**Source records:**

◇ ◇ ◇ ◇

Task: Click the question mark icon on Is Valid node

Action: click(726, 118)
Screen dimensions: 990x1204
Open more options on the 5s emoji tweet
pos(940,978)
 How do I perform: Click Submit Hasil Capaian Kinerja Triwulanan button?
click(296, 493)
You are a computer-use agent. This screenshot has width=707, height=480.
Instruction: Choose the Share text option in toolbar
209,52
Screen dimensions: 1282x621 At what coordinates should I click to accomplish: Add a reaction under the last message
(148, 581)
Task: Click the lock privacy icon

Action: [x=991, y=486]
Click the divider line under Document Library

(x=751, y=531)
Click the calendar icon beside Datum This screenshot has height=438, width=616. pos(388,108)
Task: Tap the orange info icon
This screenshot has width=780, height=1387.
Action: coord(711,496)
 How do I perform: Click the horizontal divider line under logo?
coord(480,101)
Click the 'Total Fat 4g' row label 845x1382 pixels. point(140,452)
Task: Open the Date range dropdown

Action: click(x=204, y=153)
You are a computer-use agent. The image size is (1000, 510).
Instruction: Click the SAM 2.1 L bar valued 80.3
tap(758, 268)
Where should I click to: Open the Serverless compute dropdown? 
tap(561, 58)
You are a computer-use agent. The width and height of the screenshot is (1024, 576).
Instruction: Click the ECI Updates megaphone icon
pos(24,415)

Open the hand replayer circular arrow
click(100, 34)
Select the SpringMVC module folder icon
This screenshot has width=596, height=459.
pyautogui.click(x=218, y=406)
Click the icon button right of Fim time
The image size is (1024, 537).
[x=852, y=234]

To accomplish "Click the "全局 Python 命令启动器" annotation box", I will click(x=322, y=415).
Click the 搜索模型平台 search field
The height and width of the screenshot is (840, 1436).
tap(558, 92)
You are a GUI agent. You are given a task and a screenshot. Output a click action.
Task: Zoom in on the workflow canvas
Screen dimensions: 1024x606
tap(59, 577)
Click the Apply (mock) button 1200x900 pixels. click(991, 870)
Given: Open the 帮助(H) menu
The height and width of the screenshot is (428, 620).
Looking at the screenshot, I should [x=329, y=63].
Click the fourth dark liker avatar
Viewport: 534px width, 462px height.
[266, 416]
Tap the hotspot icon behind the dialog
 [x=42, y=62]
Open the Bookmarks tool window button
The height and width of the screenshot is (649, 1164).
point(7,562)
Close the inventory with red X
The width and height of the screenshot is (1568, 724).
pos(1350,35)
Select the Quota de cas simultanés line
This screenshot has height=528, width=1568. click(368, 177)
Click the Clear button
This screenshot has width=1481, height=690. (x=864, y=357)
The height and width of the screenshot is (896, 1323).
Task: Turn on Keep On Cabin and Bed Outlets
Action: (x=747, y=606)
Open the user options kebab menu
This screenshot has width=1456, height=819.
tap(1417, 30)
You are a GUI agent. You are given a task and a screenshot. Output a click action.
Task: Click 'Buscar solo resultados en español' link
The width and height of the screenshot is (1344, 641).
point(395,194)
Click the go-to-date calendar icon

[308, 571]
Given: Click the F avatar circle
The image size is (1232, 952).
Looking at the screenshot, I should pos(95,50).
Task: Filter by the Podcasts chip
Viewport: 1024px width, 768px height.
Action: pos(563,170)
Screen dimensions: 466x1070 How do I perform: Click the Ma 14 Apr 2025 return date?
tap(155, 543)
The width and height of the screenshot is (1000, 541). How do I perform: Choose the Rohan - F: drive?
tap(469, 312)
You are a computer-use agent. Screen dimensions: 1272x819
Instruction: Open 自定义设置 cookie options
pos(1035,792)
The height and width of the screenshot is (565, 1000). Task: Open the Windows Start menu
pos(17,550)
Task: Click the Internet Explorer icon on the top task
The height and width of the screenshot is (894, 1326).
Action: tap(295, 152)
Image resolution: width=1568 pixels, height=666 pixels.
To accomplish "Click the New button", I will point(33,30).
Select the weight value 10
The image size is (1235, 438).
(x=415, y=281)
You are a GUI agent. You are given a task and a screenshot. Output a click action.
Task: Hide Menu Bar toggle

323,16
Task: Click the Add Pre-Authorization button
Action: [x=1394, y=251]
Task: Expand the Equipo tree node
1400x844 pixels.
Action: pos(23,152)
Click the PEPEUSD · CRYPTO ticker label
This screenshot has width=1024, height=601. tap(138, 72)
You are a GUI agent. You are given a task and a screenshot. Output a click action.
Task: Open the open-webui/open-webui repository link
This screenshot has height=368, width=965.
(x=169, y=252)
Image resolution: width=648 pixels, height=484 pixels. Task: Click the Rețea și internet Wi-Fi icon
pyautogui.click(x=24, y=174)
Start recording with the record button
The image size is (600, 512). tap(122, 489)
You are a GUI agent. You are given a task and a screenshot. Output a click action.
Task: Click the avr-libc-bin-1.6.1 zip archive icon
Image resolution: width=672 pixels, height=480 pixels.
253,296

◇ ◇ ◇ ◇

**Problem:** Every entry needs to be retyped exactly.

**Response area:**
Task: Click the question mark icon on Is Valid node

Action: click(726, 118)
Screen dimensions: 990x1204
Open more options on the 5s emoji tweet
pos(940,978)
 How do I perform: Click Submit Hasil Capaian Kinerja Triwulanan button?
click(296, 493)
You are a computer-use agent. This screenshot has width=707, height=480.
Instruction: Choose the Share text option in toolbar
209,52
Screen dimensions: 1282x621 At what coordinates should I click to accomplish: Add a reaction under the last message
(148, 581)
Task: Click the lock privacy icon

Action: [x=991, y=486]
Click the divider line under Document Library

(x=751, y=531)
Click the calendar icon beside Datum This screenshot has height=438, width=616. pos(388,108)
Task: Tap the orange info icon
This screenshot has width=780, height=1387.
Action: coord(711,496)
 How do I perform: Click the horizontal divider line under logo?
coord(480,101)
Click the 'Total Fat 4g' row label 845x1382 pixels. point(140,452)
Task: Open the Date range dropdown

Action: click(x=204, y=153)
You are a computer-use agent. The image size is (1000, 510).
Instruction: Click the SAM 2.1 L bar valued 80.3
tap(758, 268)
Where should I click to: Open the Serverless compute dropdown? 
tap(561, 58)
You are a computer-use agent. The width and height of the screenshot is (1024, 576).
Instruction: Click the ECI Updates megaphone icon
pos(24,415)

Open the hand replayer circular arrow
click(100, 34)
Select the SpringMVC module folder icon
This screenshot has width=596, height=459.
pyautogui.click(x=218, y=406)
Click the icon button right of Fim time
The image size is (1024, 537).
[x=852, y=234]

To accomplish "Click the "全局 Python 命令启动器" annotation box", I will click(x=322, y=415).
Click the 搜索模型平台 search field
The height and width of the screenshot is (840, 1436).
tap(558, 92)
You are a GUI agent. You are given a task and a screenshot. Output a click action.
Task: Zoom in on the workflow canvas
Screen dimensions: 1024x606
tap(59, 577)
Click the Apply (mock) button 1200x900 pixels. click(991, 870)
Given: Open the 帮助(H) menu
The height and width of the screenshot is (428, 620).
Looking at the screenshot, I should [x=329, y=63].
Click the fourth dark liker avatar
Viewport: 534px width, 462px height.
[266, 416]
Tap the hotspot icon behind the dialog
 [x=42, y=62]
Open the Bookmarks tool window button
The height and width of the screenshot is (649, 1164).
point(7,562)
Close the inventory with red X
The width and height of the screenshot is (1568, 724).
pos(1350,35)
Select the Quota de cas simultanés line
This screenshot has height=528, width=1568. click(368, 177)
Click the Clear button
This screenshot has width=1481, height=690. (x=864, y=357)
The height and width of the screenshot is (896, 1323).
Task: Turn on Keep On Cabin and Bed Outlets
Action: (x=747, y=606)
Open the user options kebab menu
This screenshot has width=1456, height=819.
tap(1417, 30)
You are a GUI agent. You are given a task and a screenshot. Output a click action.
Task: Click 'Buscar solo resultados en español' link
The width and height of the screenshot is (1344, 641).
point(395,194)
Click the go-to-date calendar icon

[308, 571]
Given: Click the F avatar circle
The image size is (1232, 952).
Looking at the screenshot, I should pos(95,50).
Task: Filter by the Podcasts chip
Viewport: 1024px width, 768px height.
Action: pos(563,170)
Screen dimensions: 466x1070 How do I perform: Click the Ma 14 Apr 2025 return date?
tap(155, 543)
The width and height of the screenshot is (1000, 541). How do I perform: Choose the Rohan - F: drive?
tap(469, 312)
You are a computer-use agent. Screen dimensions: 1272x819
Instruction: Open 自定义设置 cookie options
pos(1035,792)
The height and width of the screenshot is (565, 1000). Task: Open the Windows Start menu
pos(17,550)
Task: Click the Internet Explorer icon on the top task
The height and width of the screenshot is (894, 1326).
Action: tap(295, 152)
Image resolution: width=1568 pixels, height=666 pixels.
To accomplish "Click the New button", I will point(33,30).
Select the weight value 10
The image size is (1235, 438).
(x=415, y=281)
You are a GUI agent. You are given a task and a screenshot. Output a click action.
Task: Hide Menu Bar toggle

323,16
Task: Click the Add Pre-Authorization button
Action: [x=1394, y=251]
Task: Expand the Equipo tree node
1400x844 pixels.
Action: pos(23,152)
Click the PEPEUSD · CRYPTO ticker label
This screenshot has width=1024, height=601. tap(138, 72)
You are a GUI agent. You are given a task and a screenshot. Output a click action.
Task: Open the open-webui/open-webui repository link
This screenshot has height=368, width=965.
(x=169, y=252)
Image resolution: width=648 pixels, height=484 pixels. Task: Click the Rețea și internet Wi-Fi icon
pyautogui.click(x=24, y=174)
Start recording with the record button
The image size is (600, 512). tap(122, 489)
You are a GUI agent. You are given a task and a screenshot. Output a click action.
Task: Click the avr-libc-bin-1.6.1 zip archive icon
Image resolution: width=672 pixels, height=480 pixels.
253,296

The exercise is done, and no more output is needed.